Stored data
******

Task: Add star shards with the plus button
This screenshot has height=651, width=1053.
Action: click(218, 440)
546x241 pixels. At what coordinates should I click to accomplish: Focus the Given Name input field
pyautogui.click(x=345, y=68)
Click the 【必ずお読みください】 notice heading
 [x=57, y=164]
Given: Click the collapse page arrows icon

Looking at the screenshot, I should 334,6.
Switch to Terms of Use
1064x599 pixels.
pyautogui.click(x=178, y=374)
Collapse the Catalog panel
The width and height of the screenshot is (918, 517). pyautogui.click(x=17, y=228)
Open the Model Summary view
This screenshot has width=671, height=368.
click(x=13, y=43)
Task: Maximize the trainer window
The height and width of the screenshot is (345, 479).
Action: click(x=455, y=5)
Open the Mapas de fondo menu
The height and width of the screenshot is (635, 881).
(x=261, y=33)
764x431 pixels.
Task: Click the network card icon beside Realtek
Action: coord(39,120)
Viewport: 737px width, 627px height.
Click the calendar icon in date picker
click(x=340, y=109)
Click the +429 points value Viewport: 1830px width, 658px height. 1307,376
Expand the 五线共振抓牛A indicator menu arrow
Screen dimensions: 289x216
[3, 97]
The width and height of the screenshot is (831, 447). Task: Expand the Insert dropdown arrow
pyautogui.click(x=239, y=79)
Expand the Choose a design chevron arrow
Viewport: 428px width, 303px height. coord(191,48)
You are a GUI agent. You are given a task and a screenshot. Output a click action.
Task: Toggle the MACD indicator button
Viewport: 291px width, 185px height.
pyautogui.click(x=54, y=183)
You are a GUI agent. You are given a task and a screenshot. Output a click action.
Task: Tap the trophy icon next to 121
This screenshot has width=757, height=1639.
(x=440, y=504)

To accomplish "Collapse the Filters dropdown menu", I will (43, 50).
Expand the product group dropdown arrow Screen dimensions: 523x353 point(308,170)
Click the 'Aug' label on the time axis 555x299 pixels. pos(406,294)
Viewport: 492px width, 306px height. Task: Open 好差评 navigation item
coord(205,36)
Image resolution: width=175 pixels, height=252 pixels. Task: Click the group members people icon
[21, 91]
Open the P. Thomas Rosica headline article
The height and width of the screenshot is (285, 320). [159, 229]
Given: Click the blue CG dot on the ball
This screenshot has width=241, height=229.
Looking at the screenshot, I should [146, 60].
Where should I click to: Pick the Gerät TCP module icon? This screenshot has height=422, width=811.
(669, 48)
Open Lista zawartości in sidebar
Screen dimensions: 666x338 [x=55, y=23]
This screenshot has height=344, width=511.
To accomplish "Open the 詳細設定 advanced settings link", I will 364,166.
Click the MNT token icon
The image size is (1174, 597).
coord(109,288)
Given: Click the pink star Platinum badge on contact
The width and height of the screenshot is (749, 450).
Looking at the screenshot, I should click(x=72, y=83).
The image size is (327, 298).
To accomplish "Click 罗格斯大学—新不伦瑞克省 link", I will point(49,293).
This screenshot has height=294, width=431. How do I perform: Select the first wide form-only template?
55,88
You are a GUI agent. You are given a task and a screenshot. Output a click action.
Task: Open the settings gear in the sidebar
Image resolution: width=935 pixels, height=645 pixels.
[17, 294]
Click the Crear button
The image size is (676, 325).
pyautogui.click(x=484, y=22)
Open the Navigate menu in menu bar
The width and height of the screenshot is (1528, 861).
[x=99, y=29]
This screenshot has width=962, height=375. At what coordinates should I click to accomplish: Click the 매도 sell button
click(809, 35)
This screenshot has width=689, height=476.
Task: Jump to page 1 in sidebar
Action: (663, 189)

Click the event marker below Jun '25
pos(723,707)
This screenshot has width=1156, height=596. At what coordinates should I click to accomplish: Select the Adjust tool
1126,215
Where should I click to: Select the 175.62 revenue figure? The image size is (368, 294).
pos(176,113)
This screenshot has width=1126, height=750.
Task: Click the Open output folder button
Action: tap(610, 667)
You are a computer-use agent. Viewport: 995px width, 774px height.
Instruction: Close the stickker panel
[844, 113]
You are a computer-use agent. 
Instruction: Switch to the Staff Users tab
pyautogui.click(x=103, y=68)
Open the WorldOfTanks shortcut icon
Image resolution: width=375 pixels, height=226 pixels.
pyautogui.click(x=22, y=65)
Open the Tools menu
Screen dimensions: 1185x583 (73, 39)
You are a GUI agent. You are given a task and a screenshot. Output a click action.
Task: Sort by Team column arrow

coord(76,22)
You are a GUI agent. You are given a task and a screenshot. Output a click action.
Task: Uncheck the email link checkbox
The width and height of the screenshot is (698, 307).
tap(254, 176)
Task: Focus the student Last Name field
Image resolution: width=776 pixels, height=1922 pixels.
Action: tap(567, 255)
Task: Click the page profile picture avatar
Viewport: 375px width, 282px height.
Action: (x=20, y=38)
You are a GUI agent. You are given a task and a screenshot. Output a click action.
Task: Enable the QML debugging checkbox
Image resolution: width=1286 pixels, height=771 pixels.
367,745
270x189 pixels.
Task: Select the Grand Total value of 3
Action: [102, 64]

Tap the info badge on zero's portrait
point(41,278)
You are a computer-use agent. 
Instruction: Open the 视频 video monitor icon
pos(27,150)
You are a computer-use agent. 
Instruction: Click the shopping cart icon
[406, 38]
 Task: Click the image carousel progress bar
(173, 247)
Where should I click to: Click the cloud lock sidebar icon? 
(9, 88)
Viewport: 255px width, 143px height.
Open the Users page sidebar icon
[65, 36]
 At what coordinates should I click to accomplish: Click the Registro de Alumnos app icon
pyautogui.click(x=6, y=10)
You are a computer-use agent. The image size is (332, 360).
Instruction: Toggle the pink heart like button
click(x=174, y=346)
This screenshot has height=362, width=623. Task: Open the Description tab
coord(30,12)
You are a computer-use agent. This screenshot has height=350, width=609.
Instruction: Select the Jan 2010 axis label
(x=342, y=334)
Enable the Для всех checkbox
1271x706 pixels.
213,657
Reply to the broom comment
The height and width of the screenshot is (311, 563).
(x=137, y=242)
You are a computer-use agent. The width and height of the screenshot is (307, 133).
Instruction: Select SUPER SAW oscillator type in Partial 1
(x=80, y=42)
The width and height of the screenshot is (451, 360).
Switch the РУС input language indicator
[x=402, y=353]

******

Would you copy out each line of the records above where the word "computer" occurs?

-- Answer for this exercise --
You are a computer-use agent. Viewport: 995px width, 774px height.
You are a computer-use agent. 
You are a computer-use agent. 
You are a computer-use agent. 
You are a computer-use agent. The image size is (332, 360).
You are a computer-use agent. This screenshot has height=350, width=609.
You are a computer-use agent. The width and height of the screenshot is (307, 133).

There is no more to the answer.